Wie ein Pfeil mit Widerhaken

Frankfurts Stadtdekan zu Eltz begleitete das Projekt von Anfang an – er ist auch zufrieden, wenn „Youcat“ auf Kritik trifft

 

Ausgabe 19 vom 8. Mai 2011

Fast zehn Jahre lang trafen sich junge Leute im Sommer, um über ihren Glauben zu reden. Dann erst kam der „Youcat“. Foto: privat

Gegen „weichgespülte Antworten“: Johannes zu Eltz will den Jugendlichen etwas zumuten und etwas zutrauen. Foto: Bistum Limburg

700 000 Exemplare gehen an die Teilnehmer des kommenden Weltjugendtags. Der neue Jugendkatechismus „Youcat“ ist jetzt schon ein Weltbestseller. Aber wie wird er am besten gelesen und verstanden? Ruth Lehnen fragte den Frankfurter Stadtdekan Johannes zu Eltz, der das Projekt von Anfang an begleitet hat.

Frage: Am Anfang der Arbeit stand das Chaos. Sie sagen, Sie hätten zusammen mit den 65 beteiligten Jugendlichen den Katechismus „geschreddert“. Wie soll man sich das vorstellen?

- _Aufgaben_
(a) Erklären Sie in ein bis drei Sätzen, weshalb der Textauszug zum Jugendkatechismus „Youcat“ gerade Johannes zu Eltz als Gesprächspartner vorstellt.
(b) Wie viele Jugendliche waren laut dem Textauszug zum „Youcat“ an der Arbeit beteiligt?
(c) Schreiben Sie das Interview zum Jugendkatechismus „Youcat“ im Anschluss an die letzte Frage weiter.
Die Datensätze haben mit dem Textauszug nichts zu tun.

Gespeicherte Daten
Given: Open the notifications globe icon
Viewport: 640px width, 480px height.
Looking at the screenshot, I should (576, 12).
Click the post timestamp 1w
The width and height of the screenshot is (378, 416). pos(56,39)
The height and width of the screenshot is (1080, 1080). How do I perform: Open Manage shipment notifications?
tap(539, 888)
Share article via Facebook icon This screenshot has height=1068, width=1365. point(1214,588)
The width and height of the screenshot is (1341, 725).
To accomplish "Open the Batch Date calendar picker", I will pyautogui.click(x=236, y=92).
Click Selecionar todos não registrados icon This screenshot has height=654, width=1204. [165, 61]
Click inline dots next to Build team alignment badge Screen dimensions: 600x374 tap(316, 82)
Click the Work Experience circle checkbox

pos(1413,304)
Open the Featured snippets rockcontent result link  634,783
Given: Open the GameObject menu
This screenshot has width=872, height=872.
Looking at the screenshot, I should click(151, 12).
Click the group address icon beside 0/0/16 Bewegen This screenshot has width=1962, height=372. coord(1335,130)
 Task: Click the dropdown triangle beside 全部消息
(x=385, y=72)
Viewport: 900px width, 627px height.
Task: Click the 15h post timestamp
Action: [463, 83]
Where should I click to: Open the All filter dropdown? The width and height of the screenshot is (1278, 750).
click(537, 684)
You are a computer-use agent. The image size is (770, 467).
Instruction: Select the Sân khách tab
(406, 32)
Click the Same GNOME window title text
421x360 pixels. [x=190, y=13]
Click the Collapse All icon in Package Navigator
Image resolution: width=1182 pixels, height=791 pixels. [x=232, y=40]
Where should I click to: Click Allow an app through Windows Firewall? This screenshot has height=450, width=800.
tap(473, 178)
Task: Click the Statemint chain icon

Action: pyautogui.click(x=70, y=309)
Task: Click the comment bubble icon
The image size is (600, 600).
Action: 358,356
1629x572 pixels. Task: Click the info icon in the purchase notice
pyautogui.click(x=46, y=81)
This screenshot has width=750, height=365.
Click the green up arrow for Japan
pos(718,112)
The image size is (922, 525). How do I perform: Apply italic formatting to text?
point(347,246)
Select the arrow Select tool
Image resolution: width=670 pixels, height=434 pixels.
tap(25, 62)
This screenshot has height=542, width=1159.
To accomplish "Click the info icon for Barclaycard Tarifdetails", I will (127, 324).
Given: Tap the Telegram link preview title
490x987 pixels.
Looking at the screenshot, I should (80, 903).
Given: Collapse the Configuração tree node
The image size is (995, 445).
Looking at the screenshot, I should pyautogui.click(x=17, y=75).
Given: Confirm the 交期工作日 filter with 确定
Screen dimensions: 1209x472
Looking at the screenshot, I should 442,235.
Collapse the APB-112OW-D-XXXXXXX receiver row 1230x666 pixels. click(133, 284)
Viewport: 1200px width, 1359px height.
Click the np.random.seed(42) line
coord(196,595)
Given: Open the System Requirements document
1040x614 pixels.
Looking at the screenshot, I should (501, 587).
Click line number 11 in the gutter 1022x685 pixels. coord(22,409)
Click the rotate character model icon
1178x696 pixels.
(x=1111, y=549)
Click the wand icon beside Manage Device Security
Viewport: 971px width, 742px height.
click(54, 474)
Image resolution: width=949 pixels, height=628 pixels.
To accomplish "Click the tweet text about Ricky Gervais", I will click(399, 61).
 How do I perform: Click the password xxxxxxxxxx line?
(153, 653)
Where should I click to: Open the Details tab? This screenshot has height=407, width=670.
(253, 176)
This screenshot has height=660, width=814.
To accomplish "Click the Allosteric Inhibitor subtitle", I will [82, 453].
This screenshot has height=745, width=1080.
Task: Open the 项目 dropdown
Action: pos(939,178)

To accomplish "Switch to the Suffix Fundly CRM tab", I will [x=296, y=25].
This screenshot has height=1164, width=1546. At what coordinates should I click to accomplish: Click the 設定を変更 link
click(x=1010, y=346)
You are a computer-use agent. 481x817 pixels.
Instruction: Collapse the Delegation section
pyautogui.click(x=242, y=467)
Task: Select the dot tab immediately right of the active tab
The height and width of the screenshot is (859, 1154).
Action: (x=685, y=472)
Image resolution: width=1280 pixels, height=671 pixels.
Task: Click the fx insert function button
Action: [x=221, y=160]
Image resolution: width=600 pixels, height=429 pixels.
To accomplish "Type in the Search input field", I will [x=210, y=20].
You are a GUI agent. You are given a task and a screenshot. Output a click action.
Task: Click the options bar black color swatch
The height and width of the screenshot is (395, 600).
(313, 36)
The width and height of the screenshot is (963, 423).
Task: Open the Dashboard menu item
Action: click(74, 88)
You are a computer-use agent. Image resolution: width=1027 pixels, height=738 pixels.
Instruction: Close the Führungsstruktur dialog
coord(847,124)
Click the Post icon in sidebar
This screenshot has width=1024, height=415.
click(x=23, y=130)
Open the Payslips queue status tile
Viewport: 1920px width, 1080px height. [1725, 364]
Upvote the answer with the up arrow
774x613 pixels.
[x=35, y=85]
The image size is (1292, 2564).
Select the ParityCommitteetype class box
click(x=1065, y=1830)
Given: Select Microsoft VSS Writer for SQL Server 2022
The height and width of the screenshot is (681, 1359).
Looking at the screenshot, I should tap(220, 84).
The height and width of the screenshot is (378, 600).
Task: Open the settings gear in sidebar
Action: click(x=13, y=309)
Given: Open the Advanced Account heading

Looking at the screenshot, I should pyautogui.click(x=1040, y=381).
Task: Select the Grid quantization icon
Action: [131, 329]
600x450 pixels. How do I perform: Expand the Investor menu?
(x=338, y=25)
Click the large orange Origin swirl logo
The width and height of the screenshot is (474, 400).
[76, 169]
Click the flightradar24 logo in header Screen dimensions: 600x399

- _Antworten je Aufgabe_
(a) Johannes zu Eltz, Stadtdekan in Frankfurt, hat das Projekt „Youcat“ von Anfang an begleitet. Deshalb fragt Ruth Lehnen ihn, wie der Jugendkatechismus am besten gelesen und verstanden wird.

(b) 65 Jugendliche.

(c)
Johannes zu Eltz:Wir sind vom Kompendium des „Katechismus der Katholischen Kirche“ von 2005 ausgegangen. Den haben wir als eine Art Steinbruch benutzt. Es ging darum, welche Fragen die Jugendlichen stellen, was sie auszusetzen haben, was ihnen fehlt, was sie langweilt. Es waren Jugendliche, die sich über zehn Jahre immer wieder im Sommer getroffen haben, um über ihr Leben und ihren Glauben zu sprechen. Sie waren nicht darauf getrimmt, den Katechismus gut zu finden. Mit „schreddern“ meine ich, der Prozess war ergebnisoffen. Es wurde sehr hart gearbeitet und intensiv diskutiert. Das war kein Spaß; für die Jugendlichen nicht und für uns Erwachsene auch nicht.

Und wie wurde daraus das Buch aus einem Guss, das der Papst so dringend empfiehlt?

Die eigentliche Textarbeit haben am Schluss vier Autoren gemacht: die Familienfrau und Theologin Michaela F. Heereman, der Verleger Bernhard Meuser, Pfarrer Christian Schmitt und ich; intensiv dabei war der Arzt und Autor Manfred Lütz.

Was jetzt schwarz auf gelb geschrieben ist, das müssen Jugendliche glauben?

„Youcat“ ist ein Buch zum Zusammensetzen und Auseinandersetzen. So wie wir es verfasst haben, so soll auch damit umgegangen werden. Bei einem Vorstellungstermin in Frankfurt hat eine junge Frau gesagt: „Je mehr Antworten ich im Youcat lese, umso mehr Fragen habe ich.“ Das macht mich ganz glücklich.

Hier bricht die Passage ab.